Los Enhanced Games, una competición que ha generado gran expectativa, han concluido con un balance agridulce. Mientras los organizadores sostienen que el evento ha «cambiado el mundo», el desempeño deportivo ha mostrado resultados desiguales, con apenas un récord batido y una participación donde la mayoría de los atletas que consumieron sustancias dopantes no lograron cumplir con las marcas esperadas.
Resultados bajo la lupa
Uno de los momentos más destacados de la jornada inaugural fue la actuación de Kristian Gkolomeev, quien logró registrar un tiempo récord en la prueba de 50 metros estilo libre. Sin embargo, la organización tuvo que salir al paso de otras afirmaciones sobre supuestos récords mundiales, calificando dichas versiones de «internet drivel» (tonterías de internet) y rechazando las reclamaciones de tiempos erróneos.

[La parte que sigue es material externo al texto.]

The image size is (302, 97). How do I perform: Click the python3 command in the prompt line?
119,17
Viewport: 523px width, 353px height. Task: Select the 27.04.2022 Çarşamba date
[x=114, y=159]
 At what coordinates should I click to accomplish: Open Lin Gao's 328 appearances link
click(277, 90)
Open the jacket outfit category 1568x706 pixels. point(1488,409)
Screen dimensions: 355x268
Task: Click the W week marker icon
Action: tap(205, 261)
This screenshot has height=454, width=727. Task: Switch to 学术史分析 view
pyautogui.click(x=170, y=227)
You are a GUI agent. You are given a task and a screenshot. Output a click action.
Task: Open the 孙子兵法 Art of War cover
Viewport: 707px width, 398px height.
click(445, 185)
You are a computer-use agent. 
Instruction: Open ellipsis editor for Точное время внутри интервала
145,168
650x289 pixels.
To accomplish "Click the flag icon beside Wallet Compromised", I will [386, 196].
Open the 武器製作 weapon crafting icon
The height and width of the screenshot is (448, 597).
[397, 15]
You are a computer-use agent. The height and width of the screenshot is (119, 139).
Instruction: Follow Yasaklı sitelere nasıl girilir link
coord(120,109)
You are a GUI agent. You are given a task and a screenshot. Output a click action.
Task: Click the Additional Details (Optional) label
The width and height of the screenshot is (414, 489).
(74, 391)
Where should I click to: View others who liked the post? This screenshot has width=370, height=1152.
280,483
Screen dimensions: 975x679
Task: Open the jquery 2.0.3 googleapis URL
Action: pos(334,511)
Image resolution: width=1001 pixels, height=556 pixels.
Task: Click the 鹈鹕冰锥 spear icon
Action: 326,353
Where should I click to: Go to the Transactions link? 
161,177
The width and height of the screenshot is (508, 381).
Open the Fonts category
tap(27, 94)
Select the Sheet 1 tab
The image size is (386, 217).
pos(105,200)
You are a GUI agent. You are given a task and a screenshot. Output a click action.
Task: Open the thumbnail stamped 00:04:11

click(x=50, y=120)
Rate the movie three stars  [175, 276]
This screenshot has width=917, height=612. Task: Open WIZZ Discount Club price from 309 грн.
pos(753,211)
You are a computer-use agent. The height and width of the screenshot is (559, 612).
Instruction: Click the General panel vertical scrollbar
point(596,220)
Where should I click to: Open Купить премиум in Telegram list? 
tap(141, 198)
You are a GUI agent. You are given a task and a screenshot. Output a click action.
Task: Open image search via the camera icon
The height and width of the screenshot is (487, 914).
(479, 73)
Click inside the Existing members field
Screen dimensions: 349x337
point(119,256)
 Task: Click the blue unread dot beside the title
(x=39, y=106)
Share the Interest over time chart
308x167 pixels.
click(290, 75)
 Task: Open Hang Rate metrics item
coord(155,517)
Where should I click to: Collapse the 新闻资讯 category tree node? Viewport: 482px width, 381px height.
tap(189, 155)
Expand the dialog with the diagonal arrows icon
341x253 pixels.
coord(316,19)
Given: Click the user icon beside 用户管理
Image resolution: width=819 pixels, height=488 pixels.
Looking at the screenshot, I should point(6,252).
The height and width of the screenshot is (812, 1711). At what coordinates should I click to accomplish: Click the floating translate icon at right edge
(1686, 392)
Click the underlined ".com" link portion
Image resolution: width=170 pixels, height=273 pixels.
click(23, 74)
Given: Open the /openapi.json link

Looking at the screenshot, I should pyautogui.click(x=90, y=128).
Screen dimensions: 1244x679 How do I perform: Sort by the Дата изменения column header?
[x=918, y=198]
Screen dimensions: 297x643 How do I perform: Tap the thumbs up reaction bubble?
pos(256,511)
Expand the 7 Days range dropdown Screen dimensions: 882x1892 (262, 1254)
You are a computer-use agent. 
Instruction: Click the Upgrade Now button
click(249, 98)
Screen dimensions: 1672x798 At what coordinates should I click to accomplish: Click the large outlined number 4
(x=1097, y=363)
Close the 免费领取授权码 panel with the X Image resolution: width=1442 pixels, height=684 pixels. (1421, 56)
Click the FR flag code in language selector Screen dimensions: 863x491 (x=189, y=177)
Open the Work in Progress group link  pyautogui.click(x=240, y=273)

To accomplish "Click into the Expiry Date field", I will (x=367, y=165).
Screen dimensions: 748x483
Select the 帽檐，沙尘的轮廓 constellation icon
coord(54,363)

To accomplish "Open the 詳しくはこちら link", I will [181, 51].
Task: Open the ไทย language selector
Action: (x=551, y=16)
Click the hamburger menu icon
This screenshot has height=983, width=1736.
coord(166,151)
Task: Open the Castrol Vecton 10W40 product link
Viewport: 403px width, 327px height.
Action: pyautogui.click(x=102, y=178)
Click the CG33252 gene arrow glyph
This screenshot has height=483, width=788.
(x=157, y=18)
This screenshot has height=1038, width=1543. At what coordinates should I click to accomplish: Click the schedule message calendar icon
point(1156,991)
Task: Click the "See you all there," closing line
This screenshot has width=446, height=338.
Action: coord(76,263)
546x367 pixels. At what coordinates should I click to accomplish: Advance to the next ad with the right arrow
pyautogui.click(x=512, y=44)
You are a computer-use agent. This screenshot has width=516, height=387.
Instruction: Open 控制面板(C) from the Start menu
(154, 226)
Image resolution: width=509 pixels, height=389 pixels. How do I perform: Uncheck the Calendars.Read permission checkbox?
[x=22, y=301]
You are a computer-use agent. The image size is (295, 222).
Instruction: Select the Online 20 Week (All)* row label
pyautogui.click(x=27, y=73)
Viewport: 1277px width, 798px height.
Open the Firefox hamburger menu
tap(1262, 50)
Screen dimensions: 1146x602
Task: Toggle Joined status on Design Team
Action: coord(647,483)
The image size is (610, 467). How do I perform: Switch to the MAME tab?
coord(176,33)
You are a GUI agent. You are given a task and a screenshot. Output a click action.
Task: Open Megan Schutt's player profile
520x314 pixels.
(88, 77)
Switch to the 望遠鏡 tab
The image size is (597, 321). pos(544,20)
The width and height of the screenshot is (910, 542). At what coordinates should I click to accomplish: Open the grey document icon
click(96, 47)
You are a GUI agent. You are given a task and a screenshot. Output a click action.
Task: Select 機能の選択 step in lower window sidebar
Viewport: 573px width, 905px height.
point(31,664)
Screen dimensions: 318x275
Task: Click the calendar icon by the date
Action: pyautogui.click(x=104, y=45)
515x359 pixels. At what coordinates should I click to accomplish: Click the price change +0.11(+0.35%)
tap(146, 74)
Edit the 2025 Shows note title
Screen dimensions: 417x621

En el ámbito del atletismo, el velocista Fred Kerley se impuso en los 100 metros con una marca de 9.97 segundos. No obstante, el análisis comparativo indica que dicho registro lo habría posicionado en el último lugar durante la final de los Juegos Olímpicos de 2024, evidenciando la distancia entre las expectativas y los tiempos obtenidos en pista.
Balance de la competición
La dinámica del evento ha dejado interrogantes sobre su impacto real. Según reportes, solo tres atletas que compitieron como deportistas «limpios» lograron alzarse con la victoria. La disparidad entre el discurso de los organizadores y los hechos registrados en la pista ha marcado el tono de esta edición, en la que los atletas que utilizaron sustancias para mejorar su rendimiento mayoritariamente no alcanzaron los resultados de élite previstos.